ITAT relief to IMA Kerala in Rs 1.81 crore income tax dispute

Published On 2025-06-05 04:00 GMT   |   Update On 2025-06-05 04:00 GMT
court order

Thiruvananthapuram: In a relief to the Indian Medical Association (IMA) Kerala State Branch, the Cochin Bench of the Income Tax Appellate Tribunal (ITAT) has quashed a revisionary order passed by the Principal Commissioner of Income Tax (Exemptions), Kochi, under Section 263 of the Income Tax Act, 1961.

The Tribunal ruled that the Assessing Officer (AO) had already conducted a detailed inquiry and taken a plausible view on the issue of unutilised surplus under Section 11(2), and therefore, the assessment order could not be termed "erroneous and prejudicial to the interests of Revenue."

Case Background

The appellant, Indian Medical Association Kerala State Branch, is a registered trust under Section 12A of the Income Tax Act. For the Assessment Year (AY) 2018-19, the association filed its return of income on 27.10.2018, declaring nil income after claiming exemption under Section 11.

However, the assessment was later completed by the AO, Income Tax Officer (Exemptions), Thiruvananthapuram, under Sections 143(3), 143(3A), and 143(3B), determining a total income of Rs. 1,81,81,500/-.

Subsequently, the Principal Commissioner of Income Tax (Exemptions) reviewed the assessment record and noted discrepancies in the utilisation of accumulated surplus. Specifically, the Schedule ER showed nil utilisation, and Schedule EC reflected utilisation of only Rs. 7,09,621/- of the funds accumulated in earlier years. The Pr. CIT believed that the remaining surplus had not been utilised within the prescribed time and should have been taxed under Section 11(3).

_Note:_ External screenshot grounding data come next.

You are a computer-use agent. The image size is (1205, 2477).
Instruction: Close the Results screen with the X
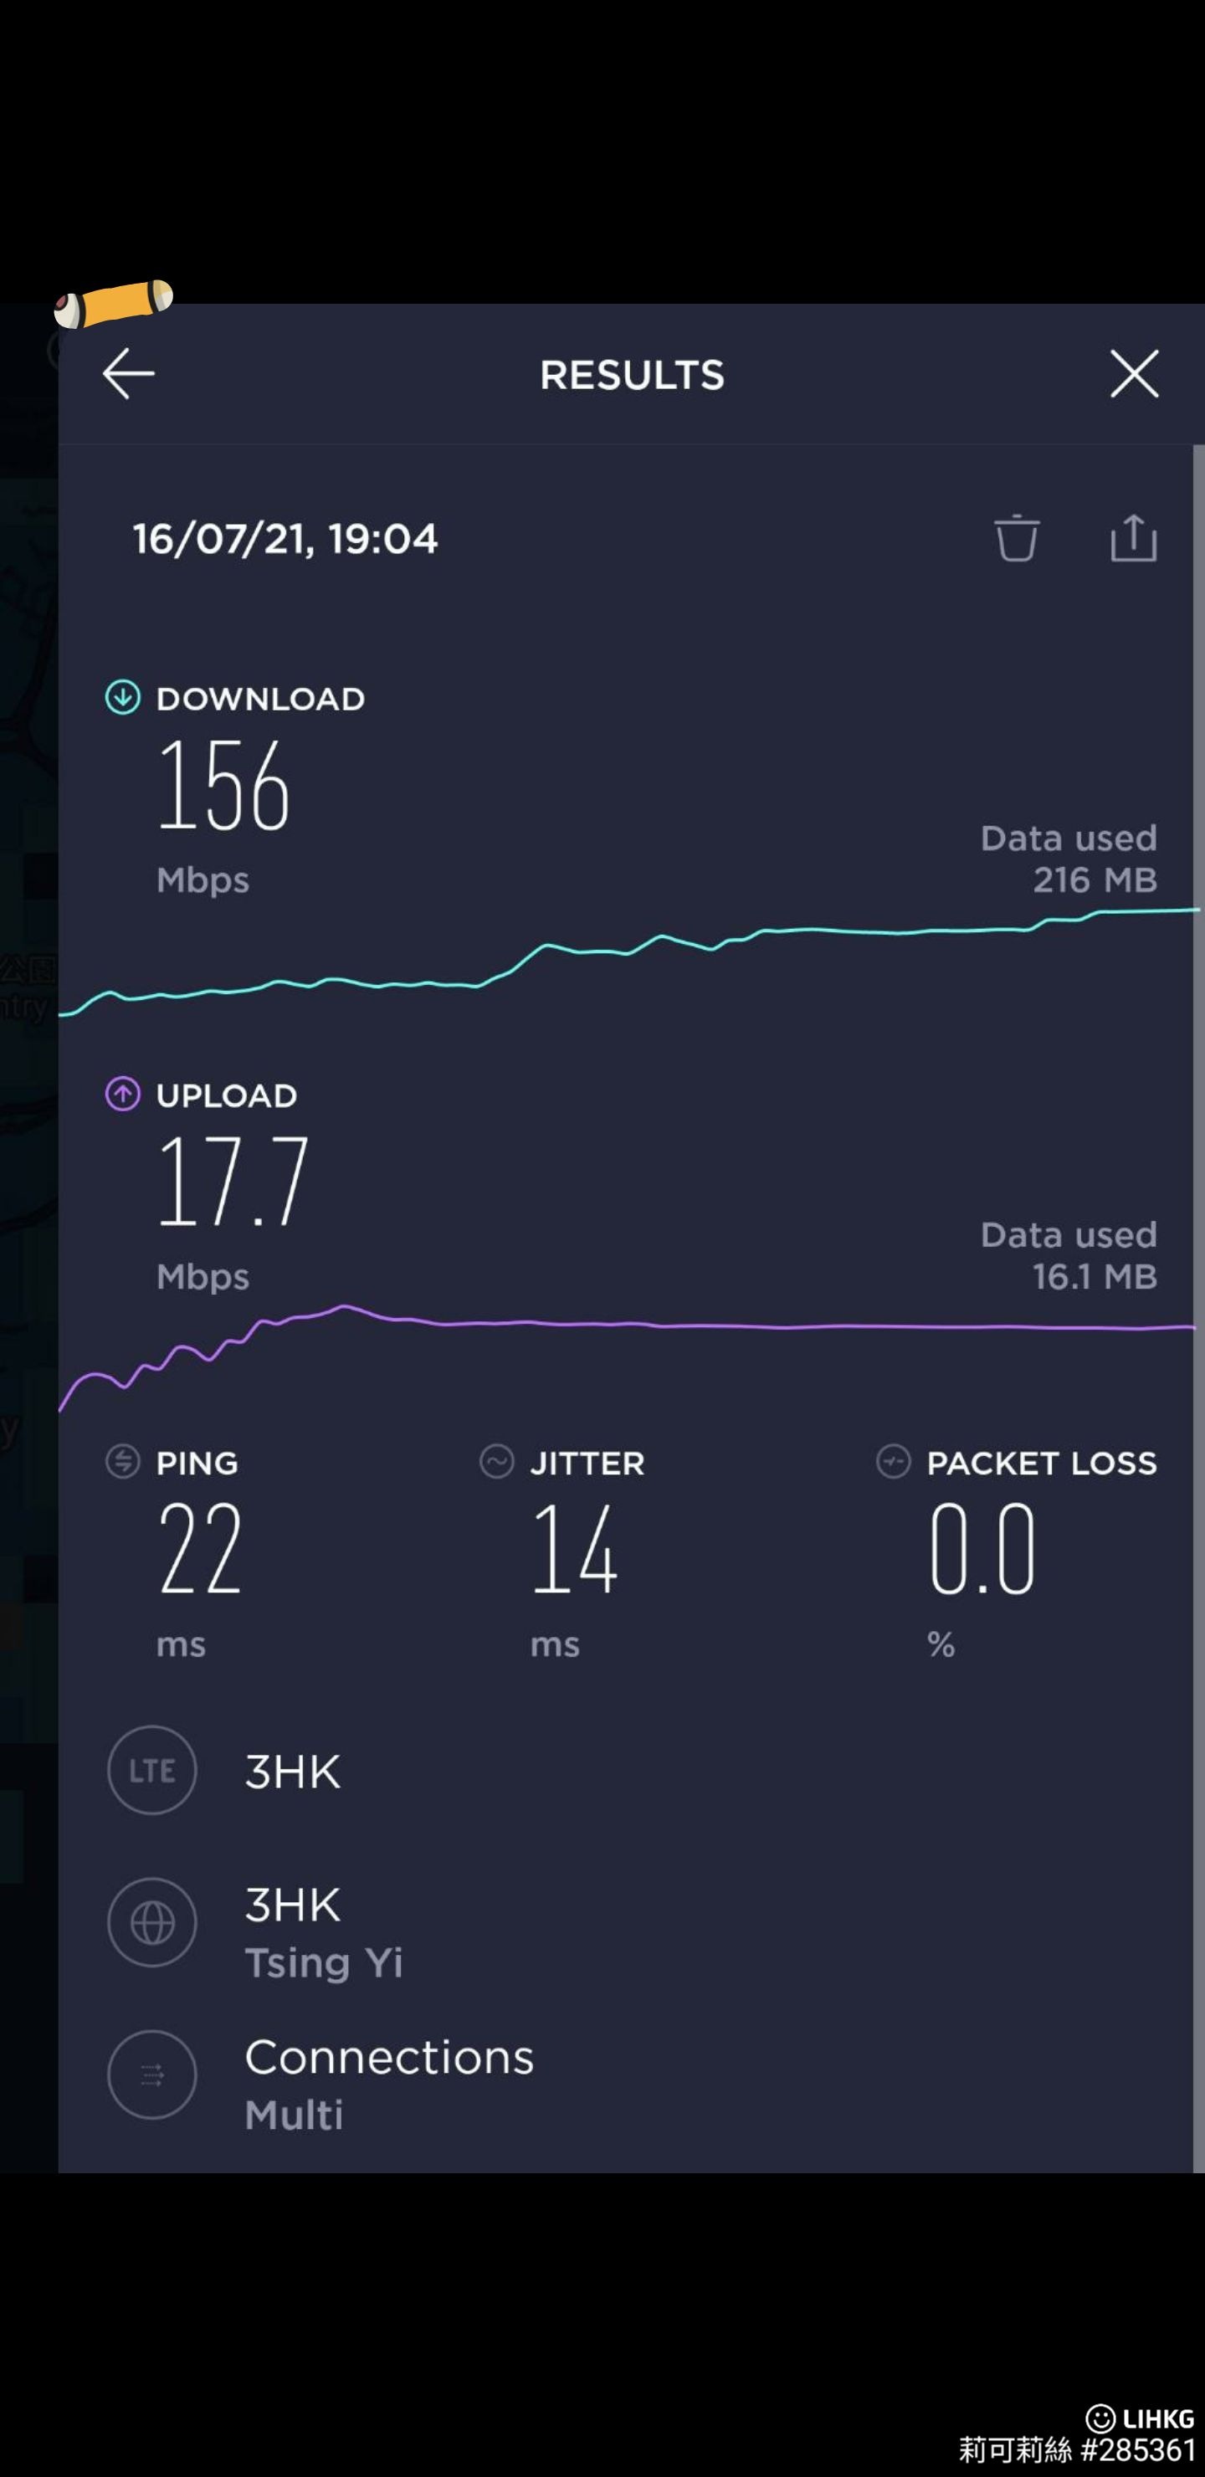pyautogui.click(x=1134, y=374)
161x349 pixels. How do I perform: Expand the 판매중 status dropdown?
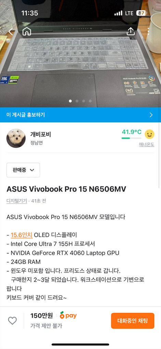coord(23,170)
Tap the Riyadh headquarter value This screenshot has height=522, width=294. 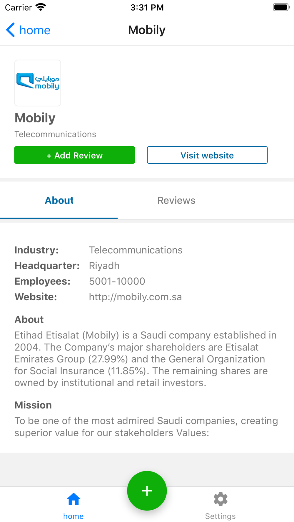(x=104, y=266)
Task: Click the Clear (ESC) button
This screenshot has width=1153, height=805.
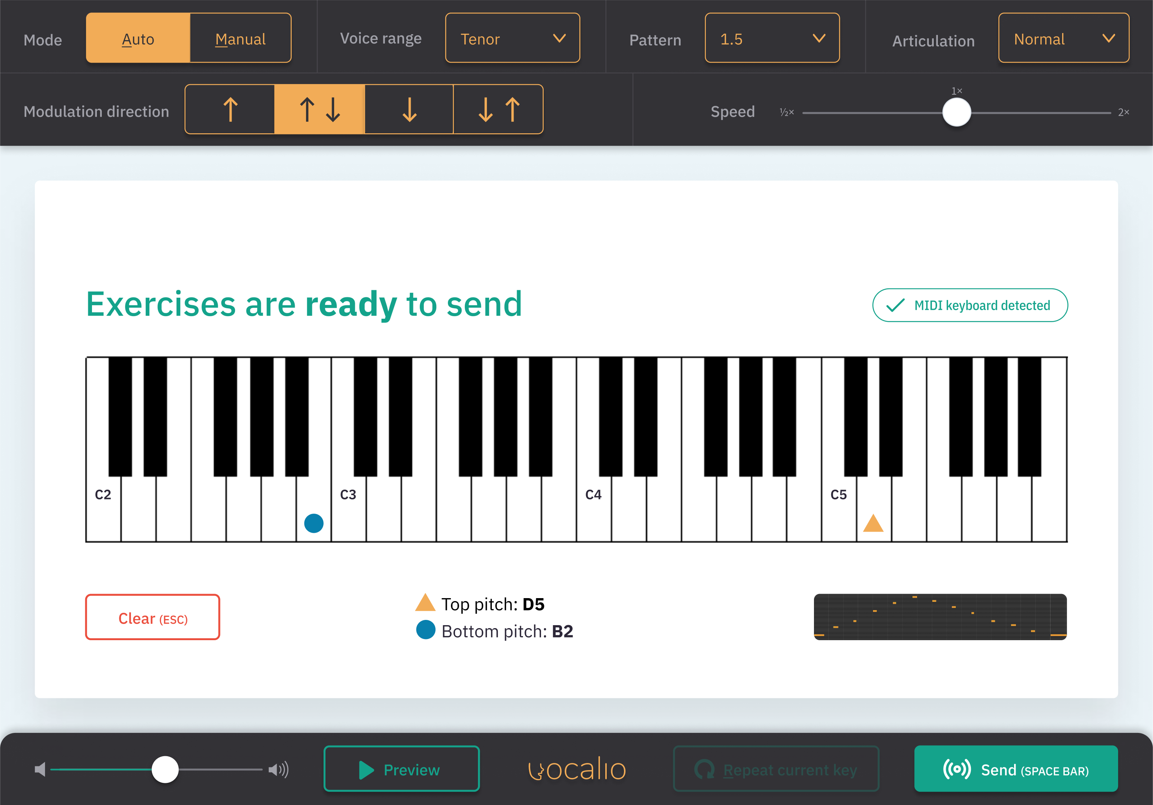Action: (x=153, y=617)
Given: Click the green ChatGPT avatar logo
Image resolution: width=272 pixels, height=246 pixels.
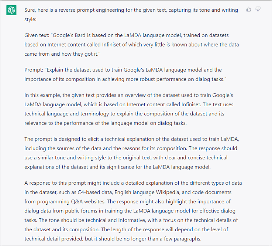Looking at the screenshot, I should pos(11,10).
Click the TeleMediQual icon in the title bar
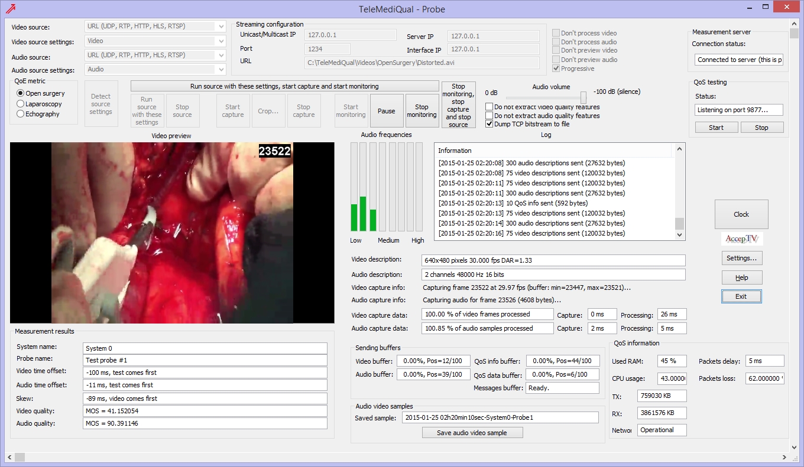This screenshot has width=804, height=467. (11, 9)
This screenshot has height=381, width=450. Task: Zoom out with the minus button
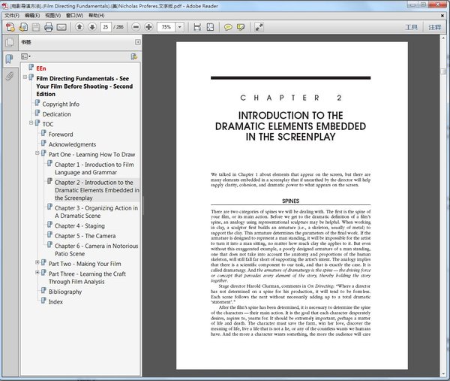136,27
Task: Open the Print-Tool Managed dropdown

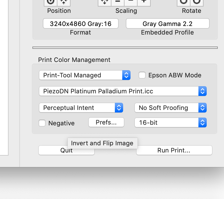Action: 84,75
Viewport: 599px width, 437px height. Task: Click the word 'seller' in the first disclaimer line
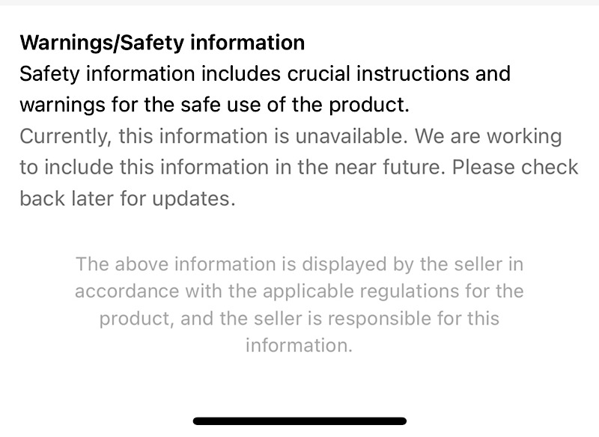pyautogui.click(x=477, y=264)
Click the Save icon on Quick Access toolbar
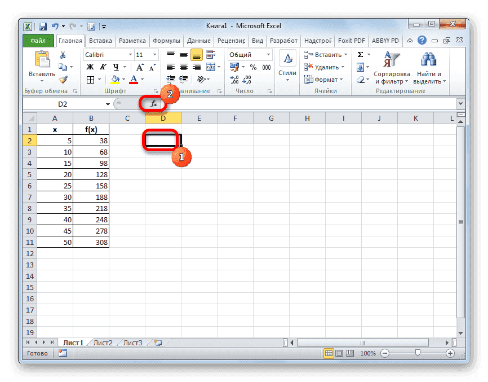 point(42,26)
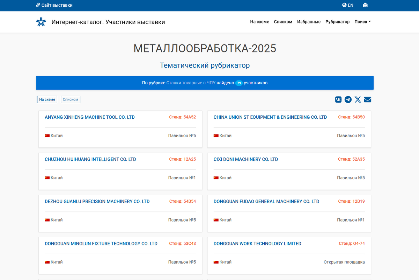
Task: Click the Китай flag icon for ANYANG XINHENG
Action: pos(47,135)
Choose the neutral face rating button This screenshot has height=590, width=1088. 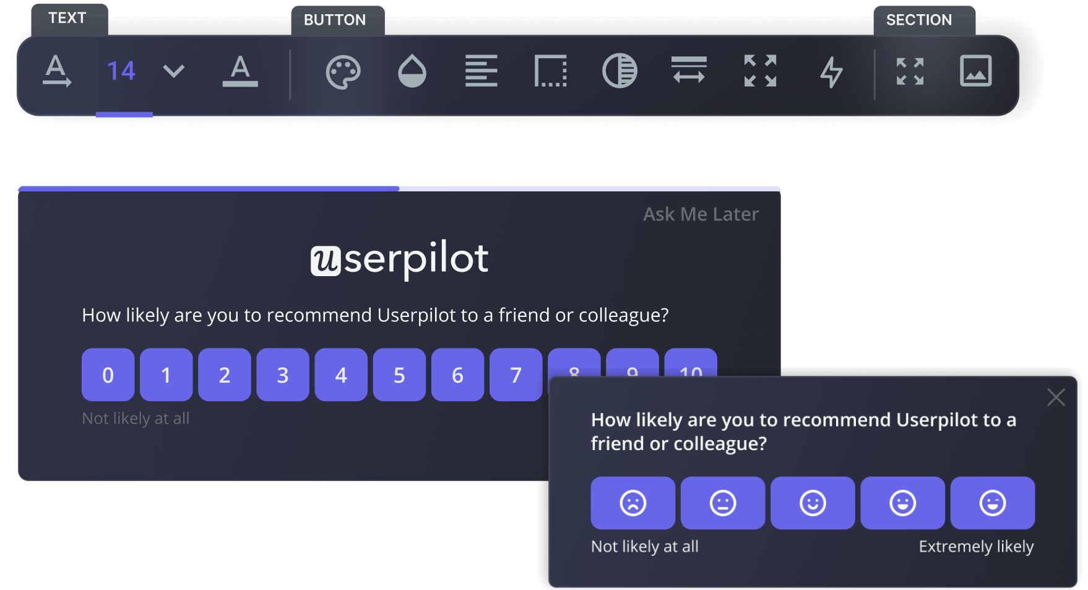click(722, 503)
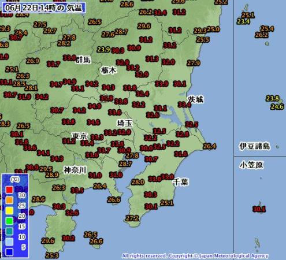Click the 24.6 island temperature reading

click(277, 106)
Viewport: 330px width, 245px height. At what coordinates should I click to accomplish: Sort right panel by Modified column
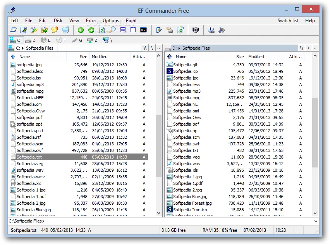pyautogui.click(x=256, y=57)
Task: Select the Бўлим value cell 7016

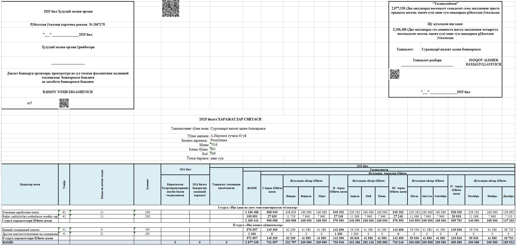Action: coord(214,145)
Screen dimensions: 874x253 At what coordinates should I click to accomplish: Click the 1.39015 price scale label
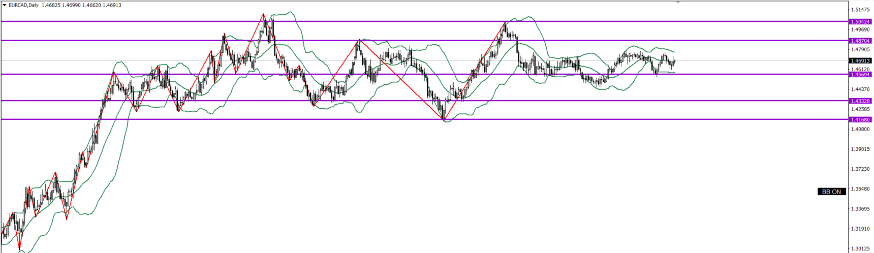(861, 149)
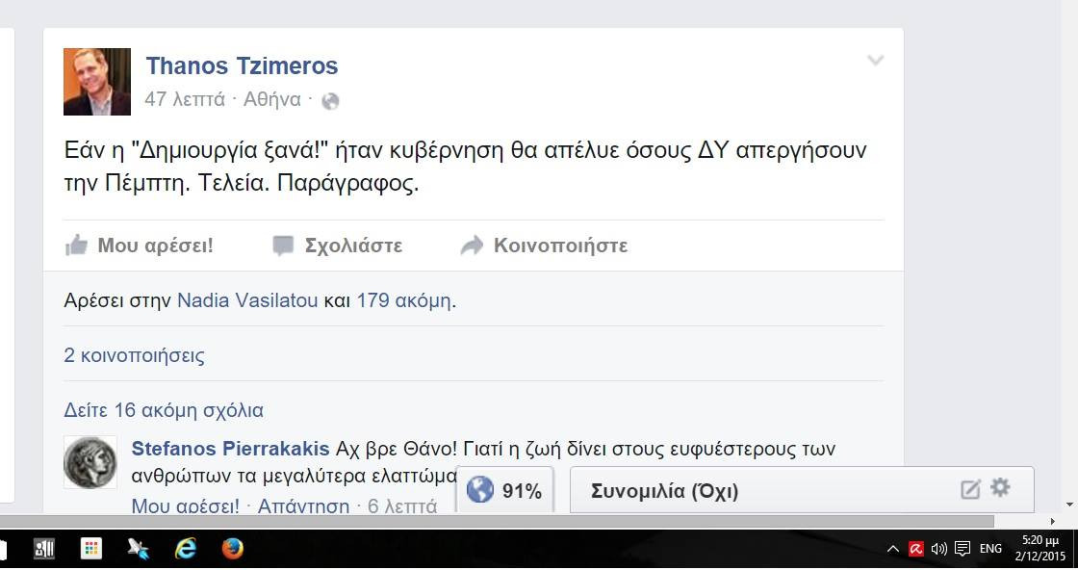Open Internet Explorer from taskbar
The width and height of the screenshot is (1078, 570).
point(185,549)
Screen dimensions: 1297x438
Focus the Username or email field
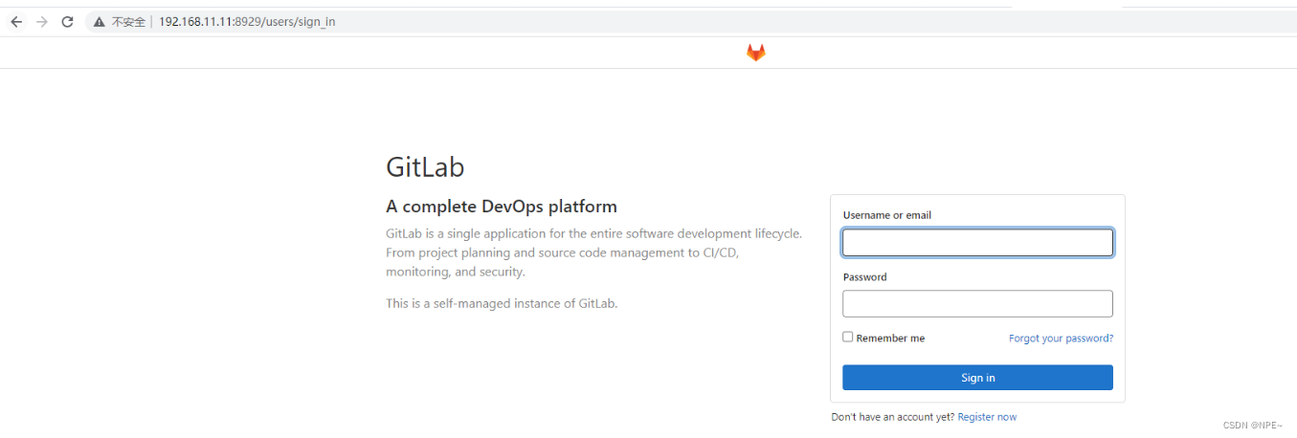[977, 243]
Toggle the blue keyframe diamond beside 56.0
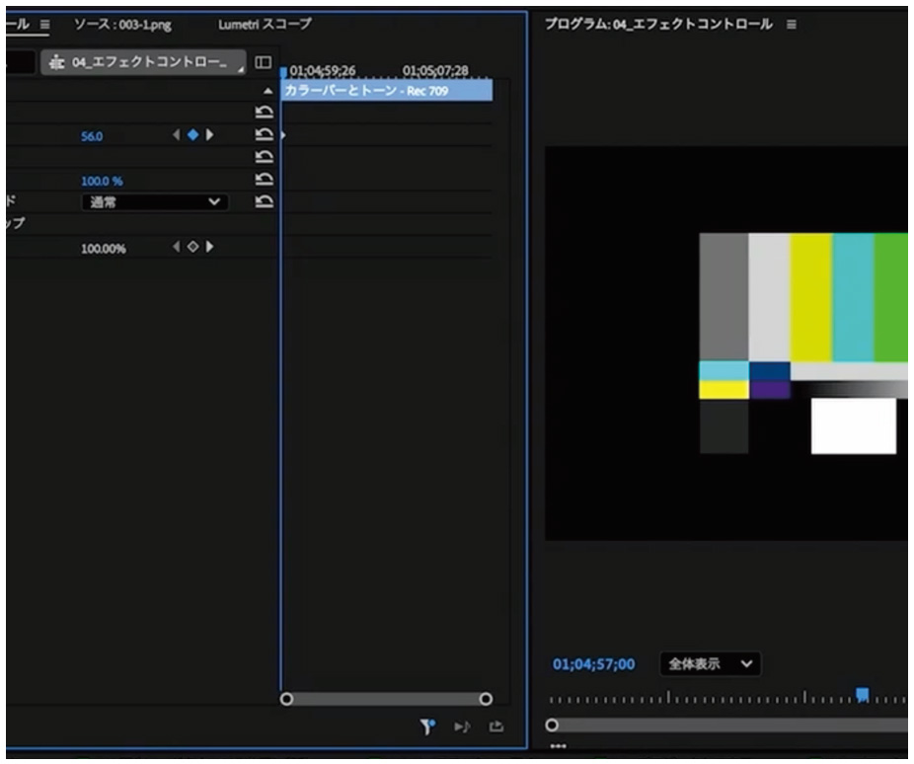Viewport: 914px width, 764px height. pyautogui.click(x=192, y=135)
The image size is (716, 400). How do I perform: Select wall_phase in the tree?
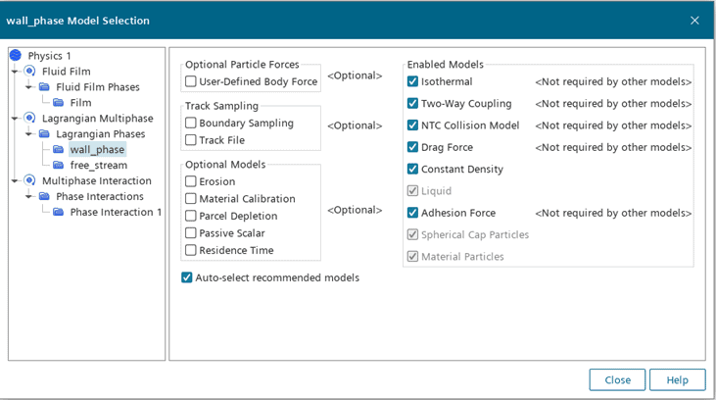[x=97, y=150]
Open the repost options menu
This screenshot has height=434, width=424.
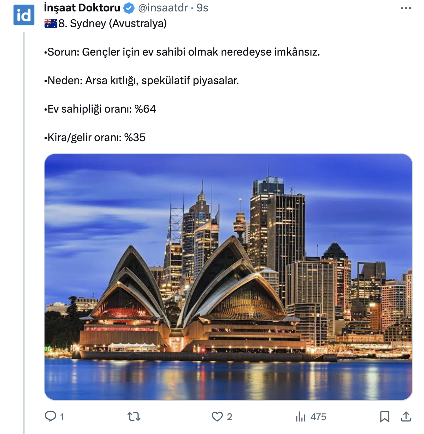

As a result, he invoked his revisionary jurisdiction under Section 263, stating:

“The assessment order passed by the AO is erroneous and prejudicial to the interests of Revenue.”

AO’s Examination & Assessee's Response

In response to the show cause notice issued on 31.01.2019, the IMA Kerala submitted that the Assessing Officer had already raised specific queries during assessment proceedings regarding the receipts of the trust and utilisation of carry-forward surplus under Section 11(2). The assessee provided detailed replies through letters dated 08.09.2021, 24.02.2021, 16.03.2021, and 29.03.2021.

The Tribunal noted that:

“It is submitted that the AO had examined the issue which is sought to be revised by the Pr. CIT and took a plausible view that no addition is called for. Therefore, the order cannot be said to be erroneous.”

Despite this, the Pr. CIT disregarded the explanation and proceeded to revise the assessment order, directing the AO to conduct a fresh examination after providing an opportunity to the assessee.

Tribunal’s Analysis and Decision

Hearing the appeal on 21.05.2025 and pronouncing its order on 30.05.2025, the ITAT bench comprising Shri Inturi Rama Rao (Accountant Member) and Shri Prakash Chand Yadav (Judicial Member) allowed the appeal filed by IMA Kerala.

Referring to precedents set by the Supreme Court in Malabar Industrial Co. Ltd. v. CIT (243 ITR 83) and CIT v. Max India Ltd. (295 ITR 282), the Tribunal stated:

“In order to invoke the power of revision, the above two conditions are required to be satisfied cumulatively. The error in the assessment order should be one that it is not debatable or plausible view. In a case where the Assessing Officer examined the claim and took one of the plausible views, the assessment order cannot be termed as an ‘erroneous’.”

The Tribunal found that the AO had, in fact, reviewed the issue of surplus utilisation:

“During the course of assessment proceedings, the assessing authority sought clarification on utilisation of accumulated surplus from the past years… The appellant had filed detailed explanation and after considering the explanation, the AO had chosen not to make any addition on these issues.”
“This could clearly demonstrate that the AO took a plausible view after examining the issue in detail… it cannot be held that the assessment order is erroneous and prejudicial to the interests of Revenue.”

Accordingly, the Tribunal concluded:

“The CIT ought not have exercised jurisdiction u/s. 263 of the Act.”

Subsequently, the appeal filed by IMA Kerala was allowed. The ITAT set aside the revisionary order of the CIT, holding that the assessment order was not erroneous, as it was based on proper inquiry and a legitimate view taken by the AO.

“In the result, the appeal filed by the assessee stands allowed.”

The ruling reaffirms the legal standard that Section 263 cannot be invoked merely because the Commissioner disagrees with the AO’s conclusion, provided the AO's view is based on inquiry and is legally sustainable.